What Happens to assets if an Estate isn't Probated in Oregon?

Probate is just the court administered transfer of property after their death.  Not all property is subject to the court process and sometimes it doesn't make sense to initiate a probate proceeding.

Non-Probate Property

Beneficiary Designations

Some property doesn't have to be admitted to probate in order to transfer.  Think about your bank, brokerage or life insurance accounts.  Often times these accounts are transferable by the beneficiary designations.  When you initially opened these accounts you were probably asked to select a beneficiary.  Because these accounts are contracts between you and the bank, brokerage or insurance company, the beneficiary designation will direct whoever holds your account to transfer it to your beneficiary after your death.

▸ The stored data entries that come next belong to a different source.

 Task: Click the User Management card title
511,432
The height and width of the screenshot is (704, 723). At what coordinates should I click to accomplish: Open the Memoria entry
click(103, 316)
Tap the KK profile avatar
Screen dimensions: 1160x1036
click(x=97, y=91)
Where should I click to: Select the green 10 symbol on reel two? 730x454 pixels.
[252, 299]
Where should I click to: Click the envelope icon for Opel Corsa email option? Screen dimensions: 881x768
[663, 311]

Below is a snip from the Servicemember Group Life Insurance application.

SGLI Beneficiary
SGLI Beneficiary

If you read the language carefully it says "If you do not specifically name beneficiaries, your insurance will be paid by law."  What this often means is that if you don't designate a beneficiary the accounts will be paid to the estate and administered by the court.

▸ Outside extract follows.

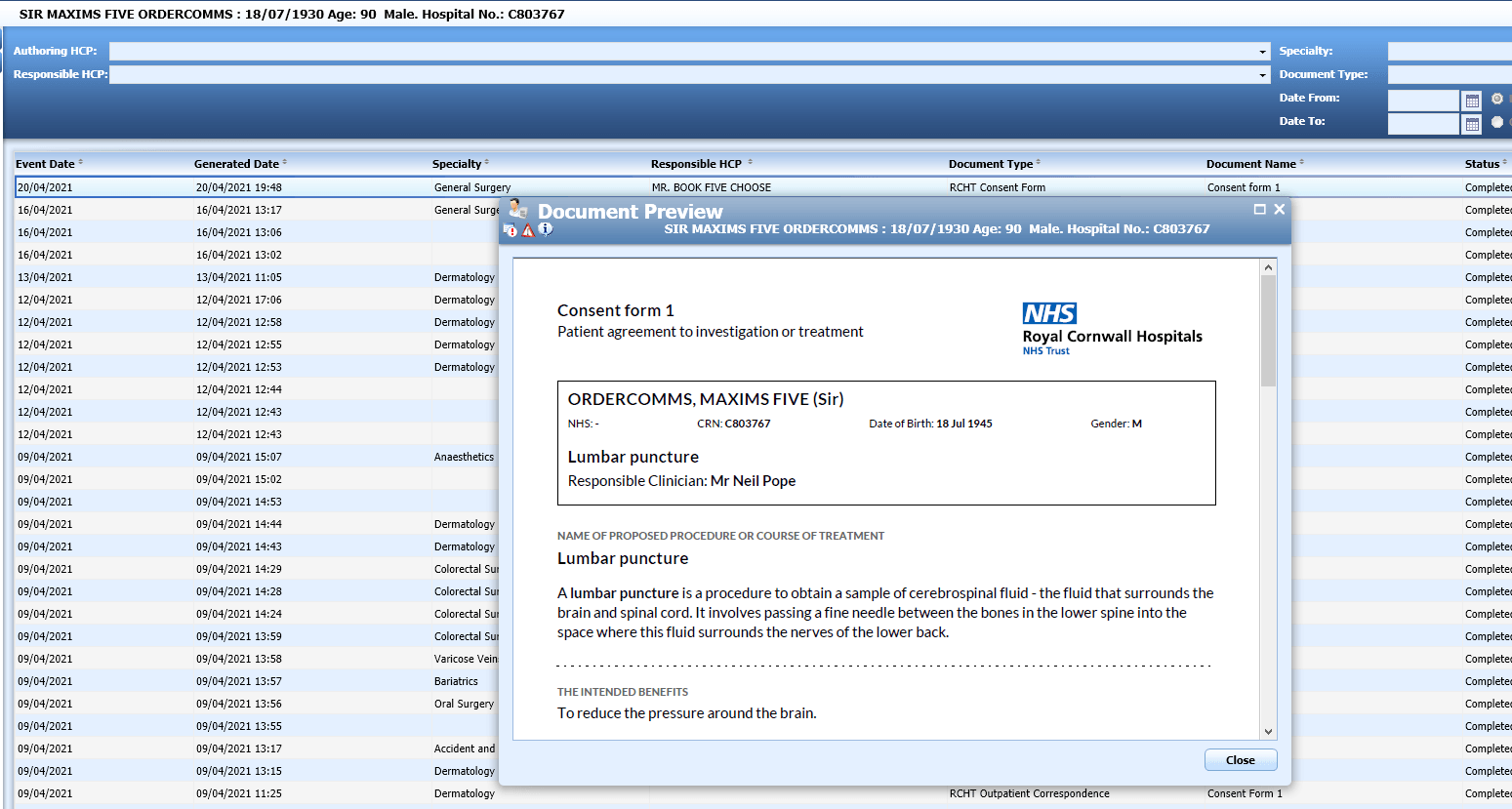Viewport: 1512px width, 809px height.
Task: Click the NHS Royal Cornwall Hospitals logo
Action: [x=1112, y=327]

While this is a quick and inexpensive way to transfer property after death it is very limited.  Like the picture above, most companies will allow you only a few options on how you want to distribute the account.  If you want to split the proceeds in a more complicated way you will need a more involved estate planning.

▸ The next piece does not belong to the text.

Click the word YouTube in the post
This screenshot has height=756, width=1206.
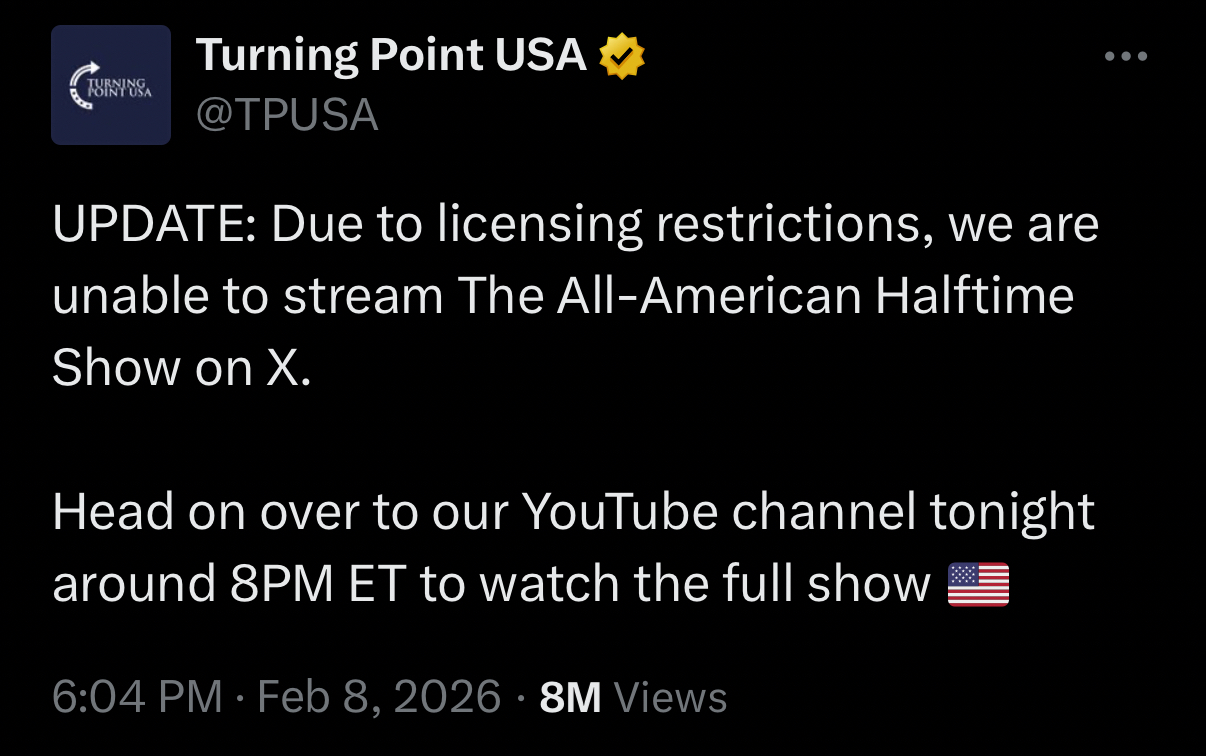tap(620, 512)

Keeping Beneficiary Designations up to Date

Using a beneficiary designation is only helpful if it is accurate.  I suggest that you review your accounts annually to make sure the designations are accurate and up to date.  It's not uncommon to find former husbands and wives as beneficiaries on accounts years after a divorce.   That is not a situation anyone wants to deal with your passing.

Transferable on Death Deeds

A few years Oregon adopted a Transfer on Death Deeds.  I believe most states have adopted them at this point.  Much like their name implies, these deeds transfer title in real estate on your death.   TODD are one of the most loved estate planning tools if you have an uncomplicated family.   The primary reason an estate has to be admitted to probate is real estate.  Removing real estate from the equation may let you avoid probate or allow you to settle the estate via the Small Estate process.

I've inserted a snip from ORS 93.975 that provides the form for TODD deeds.

TODD Language
TODD Language

If you only have one heir then a Transfer on Death Deed may make sense for you but anything more complicated and I would be leery of using it.

Abandoning Property

Often times someone will die owing more money than their estate is worth.  When this happens, heirs sometimes decide to just walk away and let the banks foreclose on the property.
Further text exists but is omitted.